Federal Court Finds That CMS Overpayment Rule Does Not Violate Medicare Requirements
- Expect CMS to move against backlog held up by litigation.
- Expect an increase in DOJ investigative and enforcement actions.
The D.C. Circuit Court of Appeals has reversed a lower court opinion that vacated the Center for Medicare and Medicaid Services (CMS) Overpayment Rule for Medicare Advantage Organizations (MAOs). As a result, CMS may again require MAOs to return payments that were based upon diagnoses that were unsupported by medical records.
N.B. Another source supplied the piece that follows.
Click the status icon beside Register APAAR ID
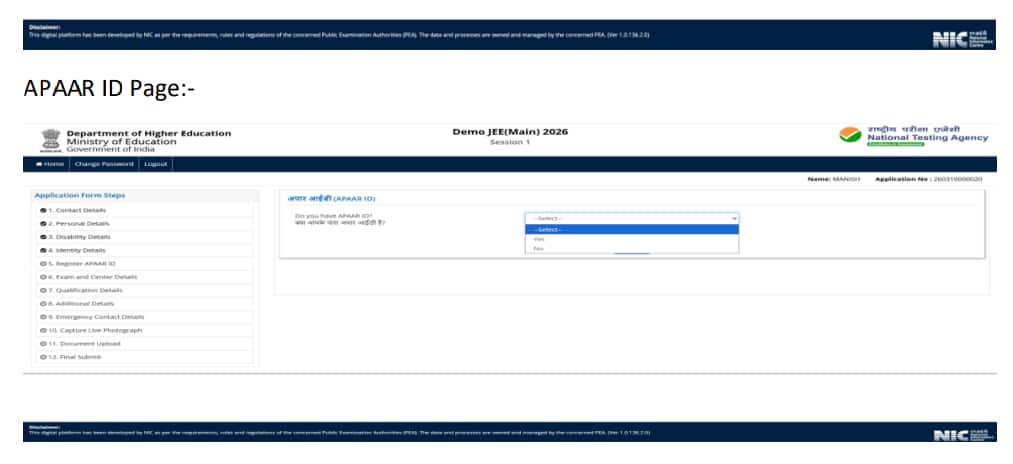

The Overpayment Rule, which was established by the Affordable Care Act (ACA), requires that an overpayment be reported and returned within 60 days after the date on which the overpayment was identified (or, if applicable, by the cost report due date). Health care providers and suppliers may otherwise face liability under the False Claims Act (FCA) and the Civil Monetary Penalties Law (CMPL). They may also be subject to exclusion from federal health care programs.
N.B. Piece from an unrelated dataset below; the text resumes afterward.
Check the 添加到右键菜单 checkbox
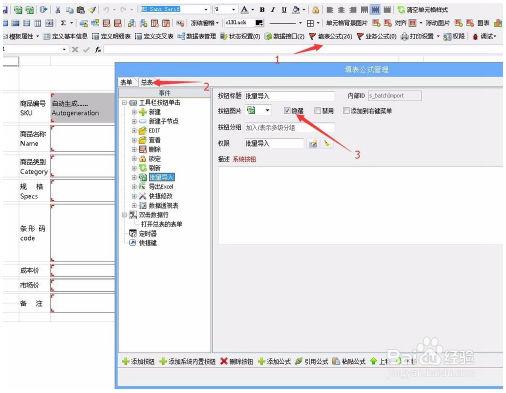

In its opinion, the Court states that “[t]he Overpayment Rule is part of the government’s ongoing effort to trim unnecessary costs from the Medicare Advantage program” and “[n]either Congress nor CMS has ever treated an unsupported diagnosis for a beneficiary as valid grounds for payment to a Medicare Advantage insurer. Consistent with that approach, the Overpayment Rule requires that, if an insurer learns a diagnosis it submitted to CMS for payment lacks support in the beneficiary’s medical record, the insurer must refund that payment within sixty days. The Rule couldn’t be simpler.”
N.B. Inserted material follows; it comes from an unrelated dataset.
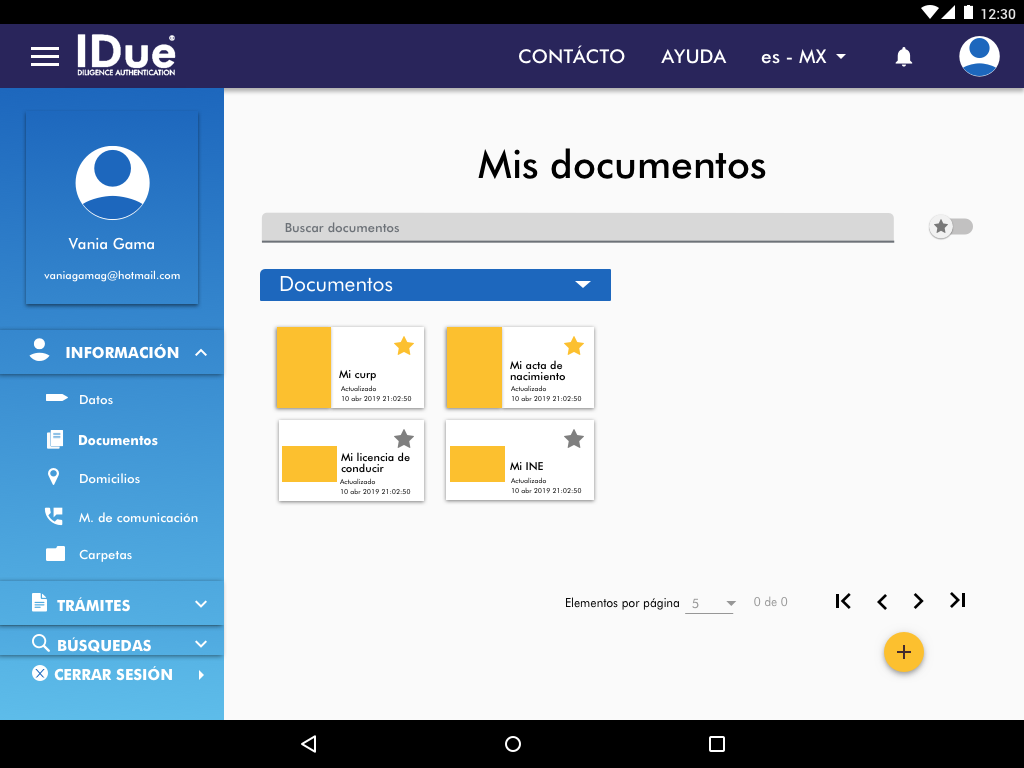This screenshot has height=768, width=1024.
Task: Jump to first page of documents
Action: tap(843, 601)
This ruling means CMS could move against the backlog of risk adjustment-related recoupments that it put on hold while it awaited the outcome of the litigation. This may have a significant financial impact on payors; according to the Government Accountability Office (GAO), overpayments amounted to about 10 percent of all Medicare Advantage payments in fiscal year 2016. This ruling is also likely to lead to an increase in investigative and enforcement actions. The significance of the ruling extends to the Department of Justice (DOJ), which has intervened in many qui tam actions that have accused MAOs of gaming the system by applying unsupported diagnostic codes to patient records in order to receive higher reimbursements from CMS.